### WHAT THE TASK ASKS
Down to the last line, retype each line of the entries exactly, starting with the one that contains "Einverstanden [button] (234, 2554)".

### Stored dataset items
---+---

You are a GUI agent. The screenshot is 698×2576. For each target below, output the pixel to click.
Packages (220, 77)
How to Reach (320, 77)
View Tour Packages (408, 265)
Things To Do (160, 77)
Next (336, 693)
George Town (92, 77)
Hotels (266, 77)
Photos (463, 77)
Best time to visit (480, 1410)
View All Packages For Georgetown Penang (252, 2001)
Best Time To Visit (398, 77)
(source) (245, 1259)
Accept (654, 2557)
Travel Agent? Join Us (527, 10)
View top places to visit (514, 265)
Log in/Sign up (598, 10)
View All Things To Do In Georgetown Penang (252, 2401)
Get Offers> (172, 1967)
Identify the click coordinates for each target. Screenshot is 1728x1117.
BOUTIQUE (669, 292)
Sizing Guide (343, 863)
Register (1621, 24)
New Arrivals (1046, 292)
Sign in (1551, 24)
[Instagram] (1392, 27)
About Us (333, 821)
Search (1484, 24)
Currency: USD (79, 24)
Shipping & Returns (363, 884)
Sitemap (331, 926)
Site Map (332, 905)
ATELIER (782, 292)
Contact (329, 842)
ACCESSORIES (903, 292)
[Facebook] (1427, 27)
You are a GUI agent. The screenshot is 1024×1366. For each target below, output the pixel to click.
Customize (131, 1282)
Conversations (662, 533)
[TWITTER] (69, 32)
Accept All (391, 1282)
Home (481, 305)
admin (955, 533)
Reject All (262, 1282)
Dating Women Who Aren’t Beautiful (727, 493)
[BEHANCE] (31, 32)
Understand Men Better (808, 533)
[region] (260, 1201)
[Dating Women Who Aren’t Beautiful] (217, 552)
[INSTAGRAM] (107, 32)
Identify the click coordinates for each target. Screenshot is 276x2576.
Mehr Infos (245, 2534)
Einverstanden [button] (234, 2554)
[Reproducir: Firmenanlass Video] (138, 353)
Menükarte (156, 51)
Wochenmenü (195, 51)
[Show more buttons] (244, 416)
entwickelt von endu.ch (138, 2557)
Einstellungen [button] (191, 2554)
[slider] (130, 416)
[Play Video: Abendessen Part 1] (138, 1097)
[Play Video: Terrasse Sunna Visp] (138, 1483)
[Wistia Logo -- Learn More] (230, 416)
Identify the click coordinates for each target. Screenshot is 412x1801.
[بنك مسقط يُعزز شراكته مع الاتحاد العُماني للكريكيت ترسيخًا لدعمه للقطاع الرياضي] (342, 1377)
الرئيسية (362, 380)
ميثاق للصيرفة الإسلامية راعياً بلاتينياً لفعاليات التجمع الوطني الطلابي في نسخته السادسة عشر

---+---

### EXERCISE OUTPUT
Einverstanden [button] (234, 2554)
[Reproducir: Firmenanlass Video] (138, 353)
Menükarte (156, 51)
Wochenmenü (195, 51)
[Show more buttons] (244, 416)
entwickelt von endu.ch (138, 2557)
Einstellungen [button] (191, 2554)
[slider] (130, 416)
[Play Video: Abendessen Part 1] (138, 1097)
[Play Video: Terrasse Sunna Visp] (138, 1483)
[Wistia Logo -- Learn More] (230, 416)
Identify the click coordinates for each target. Screenshot is 412x1801.
[بنك مسقط يُعزز شراكته مع الاتحاد العُماني للكريكيت ترسيخًا لدعمه للقطاع الرياضي] (342, 1377)
الرئيسية (362, 380)
ميثاق للصيرفة الإسلامية راعياً بلاتينياً لفعاليات التجمع الوطني الطلابي في نسخته السادسة عشر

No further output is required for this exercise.